Diante dessa falha materna, a criança pequena viveria a expe­riência traumática de que seus atos não exerciam nenhuma influência no comportamento da mãe. Suas tentativas de transmitir seus afetos, manifestar suas necessidades e receber uma resposta que ela considera apropriada eram inúteis. Então, para ficar distante da angústia de morte, a criança manteria a imutabilidade de seu mundo interno.
Dessa forma, a criança autista estava alienada numa lógica de sobrevivência. O fechamento de si mesma a protegeria da agressividade do mundo externo. Em seus tratamentos, Bettelheim propunha que a criança autista pudesse viver a experiência de uma mutualidade que faltou no passado, encontrar razões para agir sobre o mundo e desenvolver sua personalidade.

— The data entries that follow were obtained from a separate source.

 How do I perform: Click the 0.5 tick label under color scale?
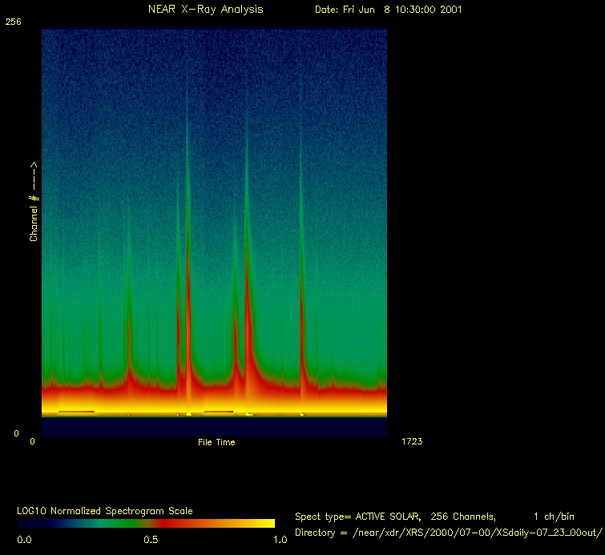click(151, 540)
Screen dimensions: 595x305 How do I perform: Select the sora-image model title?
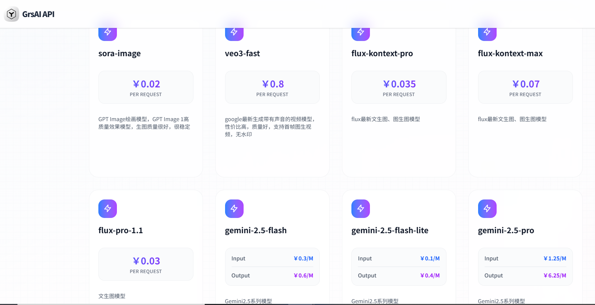click(119, 53)
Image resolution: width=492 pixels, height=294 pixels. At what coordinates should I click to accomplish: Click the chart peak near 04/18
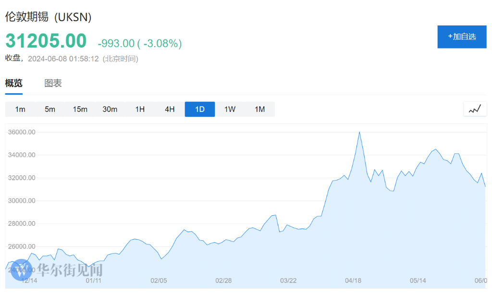coord(359,132)
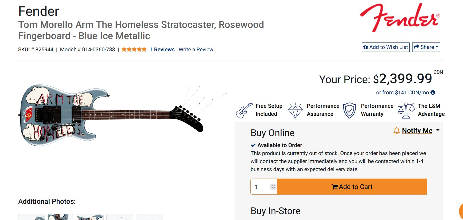
Task: Click the L&M Advantage scales icon
Action: (406, 110)
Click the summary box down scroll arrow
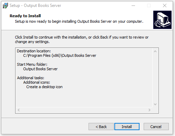Viewport: 175px width, 136px height. 155,104
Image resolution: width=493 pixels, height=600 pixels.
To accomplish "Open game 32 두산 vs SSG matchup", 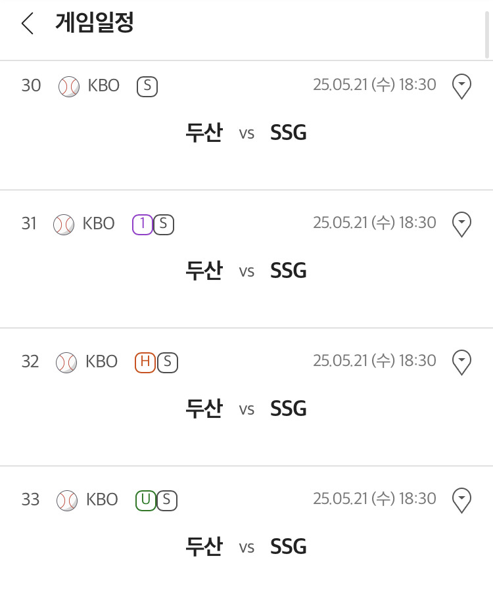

Tratava-se de propor à criança um mundo em que ela pudesse entrar em pé de igualdade com o outro. Um mundo que se adaptasse à sua loucura e aos seus sintomas, que eram para ela uma necessidade de sobrevivência.
Dificuldades do fim
No final da vida, aos 87 anos, problemas graves de saúde levaram-no a restringir consideravelmente suas atividades. A morte de sua mulher também o abalou profundamente. Bruno Bettelheim pôs fim à própria vida, asfixiando-se com um saco plástico amarrado a uma borracha.

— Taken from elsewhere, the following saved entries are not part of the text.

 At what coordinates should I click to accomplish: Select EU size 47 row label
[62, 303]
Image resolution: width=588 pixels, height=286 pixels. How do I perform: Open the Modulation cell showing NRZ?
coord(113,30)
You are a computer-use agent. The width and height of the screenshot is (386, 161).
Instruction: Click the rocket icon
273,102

Um grande escândalo estourou nos Estados Unidos algumas semanas depois de sua morte. Em consequência da publicação, em alguns grandes jornais, de cartas de ex-alunos da Escola Ortogência de Chicago, a imagem do bom “Dr. B.”, como era chamado, se apagava por trás da figura de um tirano brutal, que fazia reinar o terror em sua escola. Acusaram-no então de ele não aceitar nenhum visitante, a não ser, e em condições muito restritivas, as famílias das crianças que ali estavam.

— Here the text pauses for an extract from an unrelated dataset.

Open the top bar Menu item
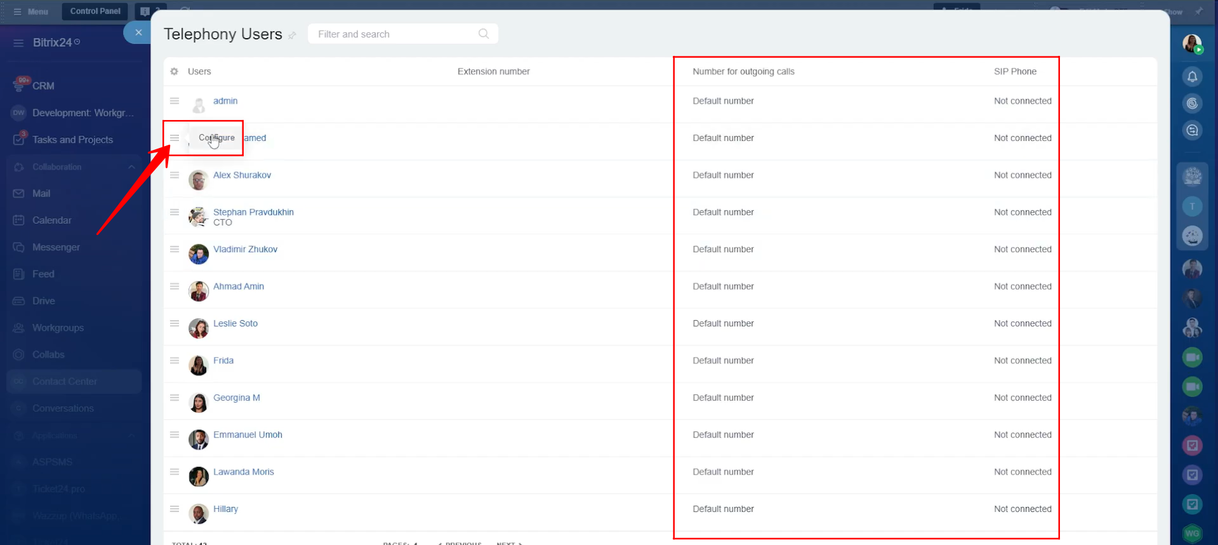The height and width of the screenshot is (545, 1218). point(31,11)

Logo os ataques da mídia norte-americana se estenderam à sua vida e à sua obra. Os atributos de impostor, de falsificador e de plagiário se somaram ao de charlatão – possivelmente por ele não ser médico. Esse tumulto teve pouca repercussão na França, onde ele gozava – em razão do sucesso do seu livro A fortaleza vazia, sobre as origens e o tratamento do autismo, e do programa destinado à Escola Ortogênica, realizado para a televisão francesa em 1974 – de um imenso prestígio que só foi prejudicado pelo declínio geral das ideias filosóficas e psicanalíticas nos anos 1970.


Autor
É psicanalista e escritora. Participa do Grupo Acesso, que realiza estudos, intervenções e pesquisas sobre adoção na Clínica do Instituto Sedes Sapientiae. É consultora de ONGs ligadas à defesa dos direitos humanos e autora de livros infantis e juvenis voltados à formação da cidadania.